Url Class API Reference¶
The Url
class is used to parse and extract information from URLs.
Import¶
from liburlparser import Url
Constructor¶
Url(urlstr, ignore_www=False)
Parameters¶
urlstr
(str): The URL string to parseignore_www
(bool, optional): Whether to ignore "www" in the subdomain. Default isFalse
.
Example¶
# Create a Url object
url = Url("https://mail.google.com/about")
# Create a Url object, ignoring "www" if present
url = Url("https://www.example.com/about", ignore_www=True)
Class Methods¶
extract_host¶
@classmethod
def extract_host(cls, urlstr)
Extract the host part from a URL string.
Parameters¶
urlstr
(str): The URL string to parse
Returns¶
- The hostname as a string
Example¶
host_str = Url.extract_host("https://mail.google.com/about")

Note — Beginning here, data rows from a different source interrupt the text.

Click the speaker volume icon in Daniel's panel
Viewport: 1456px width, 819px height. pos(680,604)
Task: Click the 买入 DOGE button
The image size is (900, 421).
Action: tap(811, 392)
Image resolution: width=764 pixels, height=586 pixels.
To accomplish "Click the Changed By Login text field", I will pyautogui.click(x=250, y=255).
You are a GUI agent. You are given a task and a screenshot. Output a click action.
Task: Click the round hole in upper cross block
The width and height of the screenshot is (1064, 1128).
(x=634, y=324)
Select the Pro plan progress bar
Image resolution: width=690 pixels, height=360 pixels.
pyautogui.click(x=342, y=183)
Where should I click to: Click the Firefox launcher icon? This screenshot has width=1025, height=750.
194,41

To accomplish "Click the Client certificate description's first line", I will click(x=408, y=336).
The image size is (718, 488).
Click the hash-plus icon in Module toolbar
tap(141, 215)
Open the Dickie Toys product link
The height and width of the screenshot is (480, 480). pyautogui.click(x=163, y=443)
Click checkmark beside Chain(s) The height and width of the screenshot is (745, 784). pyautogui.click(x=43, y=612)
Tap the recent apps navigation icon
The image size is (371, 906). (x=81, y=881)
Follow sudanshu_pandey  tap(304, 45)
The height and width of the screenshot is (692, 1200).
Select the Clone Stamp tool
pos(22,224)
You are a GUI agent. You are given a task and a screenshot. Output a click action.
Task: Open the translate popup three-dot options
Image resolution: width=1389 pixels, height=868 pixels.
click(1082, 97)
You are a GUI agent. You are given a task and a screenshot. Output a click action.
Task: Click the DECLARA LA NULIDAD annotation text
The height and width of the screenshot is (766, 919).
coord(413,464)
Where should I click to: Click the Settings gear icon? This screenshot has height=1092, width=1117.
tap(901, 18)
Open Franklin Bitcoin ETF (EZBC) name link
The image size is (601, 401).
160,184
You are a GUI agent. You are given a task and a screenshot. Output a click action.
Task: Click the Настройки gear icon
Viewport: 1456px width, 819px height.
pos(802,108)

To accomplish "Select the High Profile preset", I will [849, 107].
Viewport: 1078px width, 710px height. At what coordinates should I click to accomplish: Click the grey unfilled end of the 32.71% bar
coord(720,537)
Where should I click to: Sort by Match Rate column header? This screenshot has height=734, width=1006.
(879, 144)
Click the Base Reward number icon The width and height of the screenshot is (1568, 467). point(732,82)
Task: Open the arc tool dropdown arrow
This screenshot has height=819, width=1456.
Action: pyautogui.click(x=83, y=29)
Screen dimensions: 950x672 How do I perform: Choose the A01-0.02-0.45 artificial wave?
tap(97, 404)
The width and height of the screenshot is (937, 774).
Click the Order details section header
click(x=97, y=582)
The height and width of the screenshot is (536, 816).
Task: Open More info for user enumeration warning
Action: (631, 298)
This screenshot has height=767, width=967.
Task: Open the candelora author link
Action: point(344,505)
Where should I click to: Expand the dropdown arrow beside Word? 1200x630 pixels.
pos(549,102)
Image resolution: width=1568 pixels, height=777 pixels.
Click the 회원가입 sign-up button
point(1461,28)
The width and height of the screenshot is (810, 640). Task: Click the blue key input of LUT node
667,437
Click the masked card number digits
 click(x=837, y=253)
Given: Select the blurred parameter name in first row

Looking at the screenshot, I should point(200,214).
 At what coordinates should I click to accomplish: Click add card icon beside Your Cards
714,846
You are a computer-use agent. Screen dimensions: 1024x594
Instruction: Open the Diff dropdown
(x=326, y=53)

print(host_str) # mail.google.com
Properties¶
protocol¶
The protocol part of the URL (e.g., "http", "https").
url = Url("https://mail.google.com/about")
print(url.protocol) # https
userinfo¶
The userinfo part of the URL (username and password).
url = Url("https://user:pass@example.com")
print(url.userinfo) # user:pass
host¶
The host part of the URL as a Host
object.
url = Url("https://mail.google.com/about")
print(url.host) # <Host :'mail.google.com'>
subdomain¶
The subdomain part of the hostname.
url = Url("https://mail.google.com/about")
print(url.subdomain) # mail
domain¶
The domain part of the hostname.
url = Url("https://mail.google.com/about")
print(url.domain) # google
fulldomain¶
The full domain (domain + suffix).
url = Url("https://mail.google.com/about")
print(url.fulldomain) # google.com
domain_name¶
The domain name (same as domain).
url = Url("https://mail.google.com/about")
print(url.domain_name) # google
suffix¶
The suffix part of the hostname.
url = Url("https://mail.google.com/about")
print(url.suffix) # com
port¶
The port number (0 if not specified).
url = Url("https://example.com:8080")
print(url.port) # 8080
url = Url("https://example.com")
print(url.port) # 0
params¶
The parameters part of the URL.
url = Url("https://example.com/path;param1=value1;param2=value2")
print(url.params) # param1=value1;param2=value2
query¶
The query part of the URL.
url = Url("https://example.com/path?q=test&page=1")
print(url.query) # q=test&page=1
fragment¶
The fragment part of the URL.
url = Url("https://example.com/path#section")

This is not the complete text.